___ Records to use ___
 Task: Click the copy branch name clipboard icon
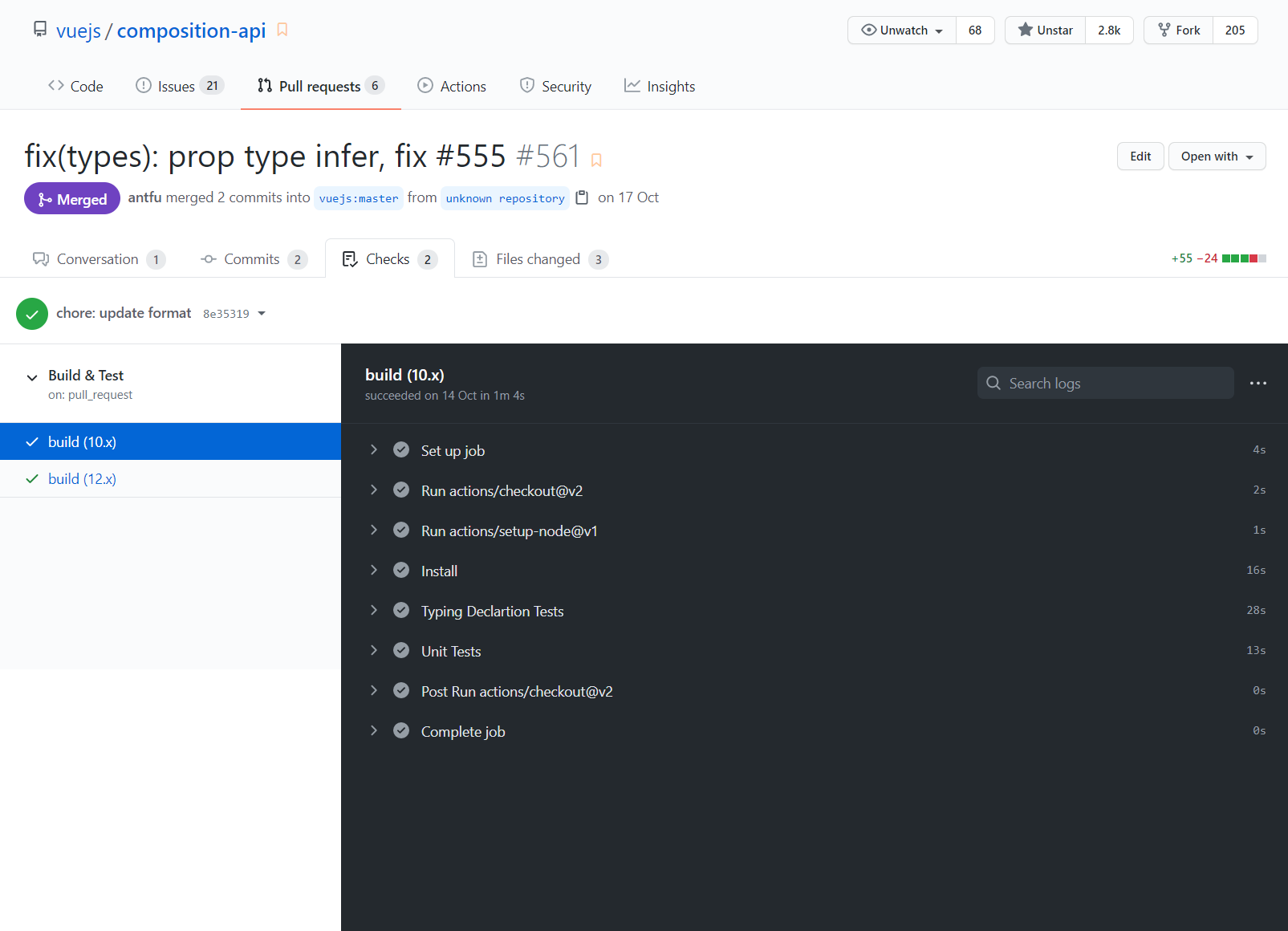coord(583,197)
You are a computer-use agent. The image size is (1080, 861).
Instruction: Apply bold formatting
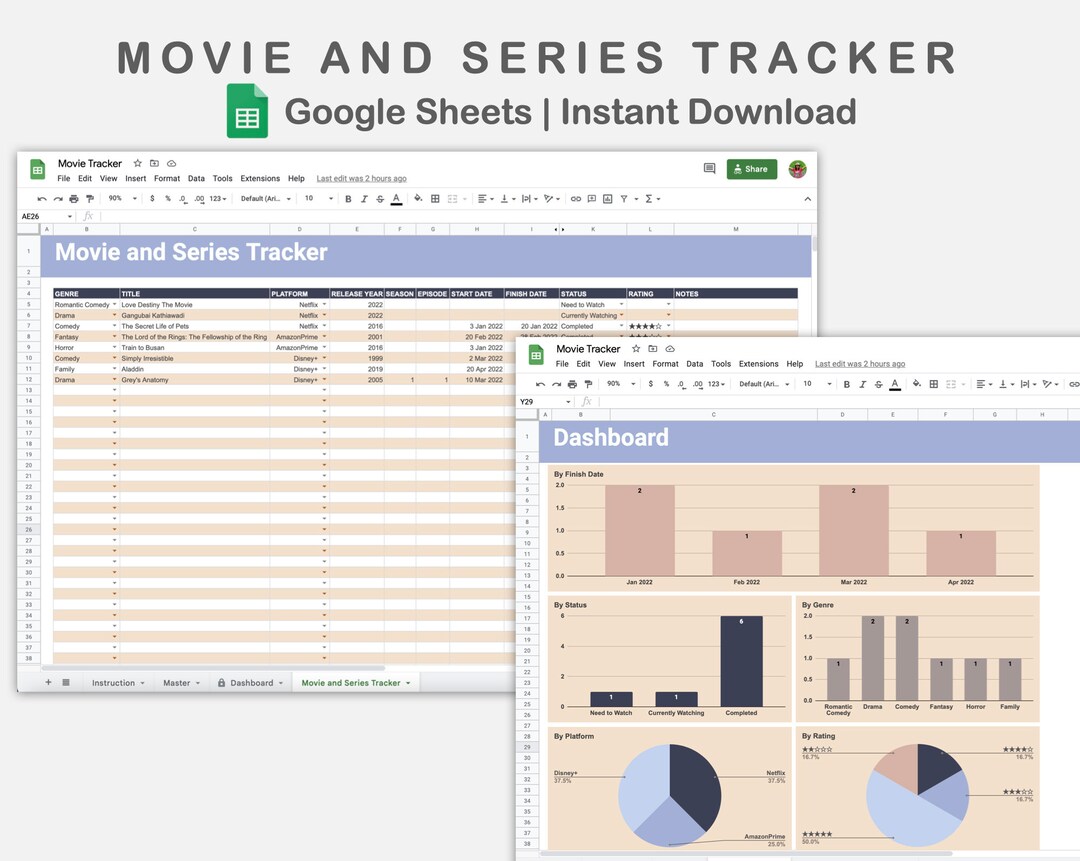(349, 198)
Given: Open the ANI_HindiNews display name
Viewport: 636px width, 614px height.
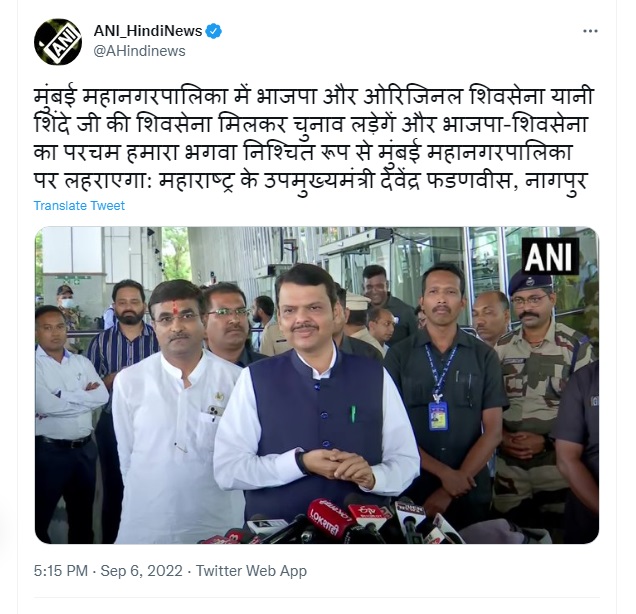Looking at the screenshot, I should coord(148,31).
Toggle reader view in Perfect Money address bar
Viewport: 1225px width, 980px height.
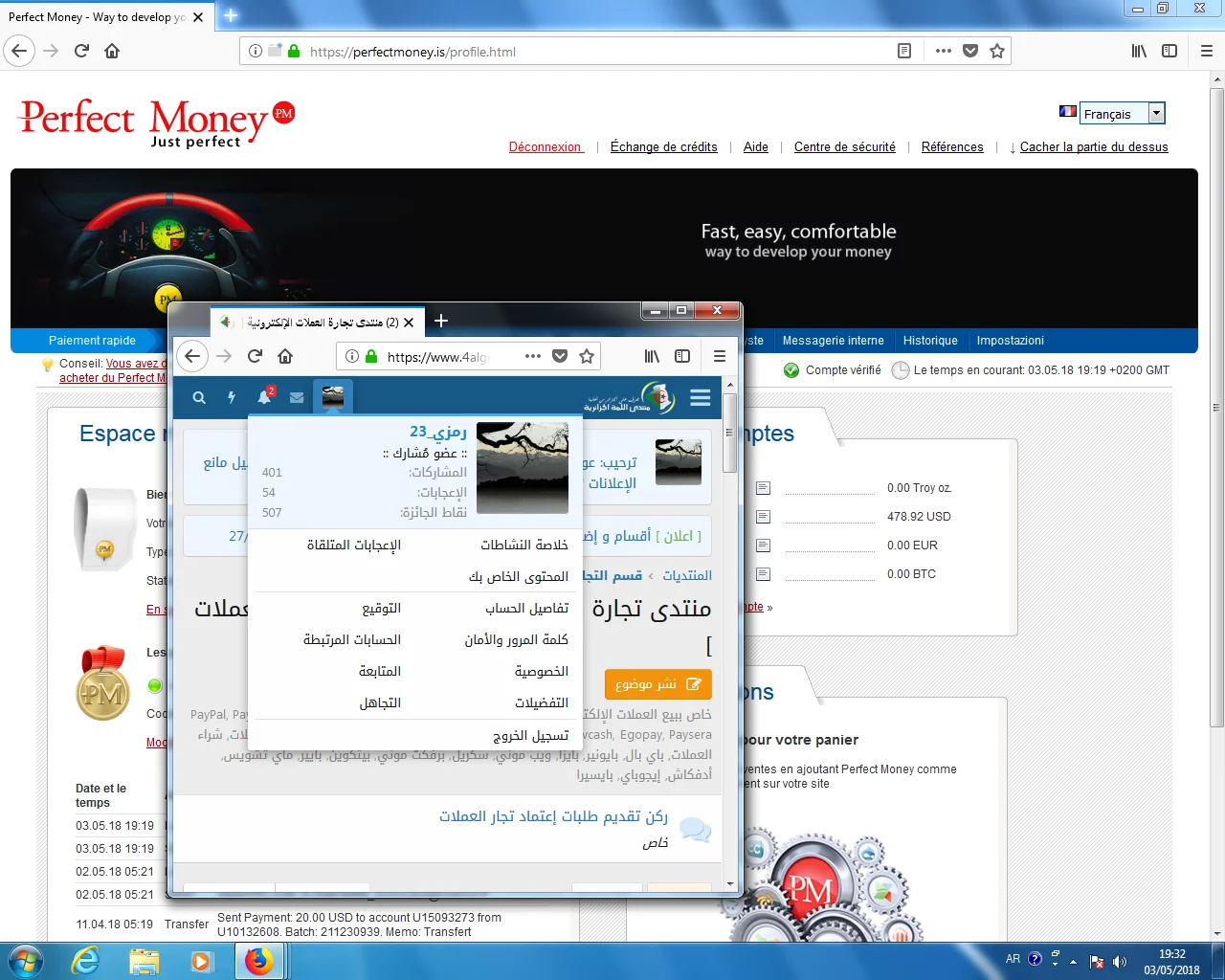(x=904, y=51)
___
___ Records to use ___
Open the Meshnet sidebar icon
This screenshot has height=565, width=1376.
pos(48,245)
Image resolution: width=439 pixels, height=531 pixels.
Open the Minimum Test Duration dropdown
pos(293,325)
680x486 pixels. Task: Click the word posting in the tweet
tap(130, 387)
___
▶ _Exercise aim_
Within these entries, output exactly the lines starting at the one with "Task: Click the copy" and finishing at the one with "Given: Open the ANI_HindiNews display name". Leave pictures out of the output.

▶ _Written response_
 Task: Click the copy branch name clipboard icon
coord(583,197)
You are a computer-use agent. The image size is (1080, 861).
Instruction: Apply bold formatting
(349, 198)
Given: Open the ANI_HindiNews display name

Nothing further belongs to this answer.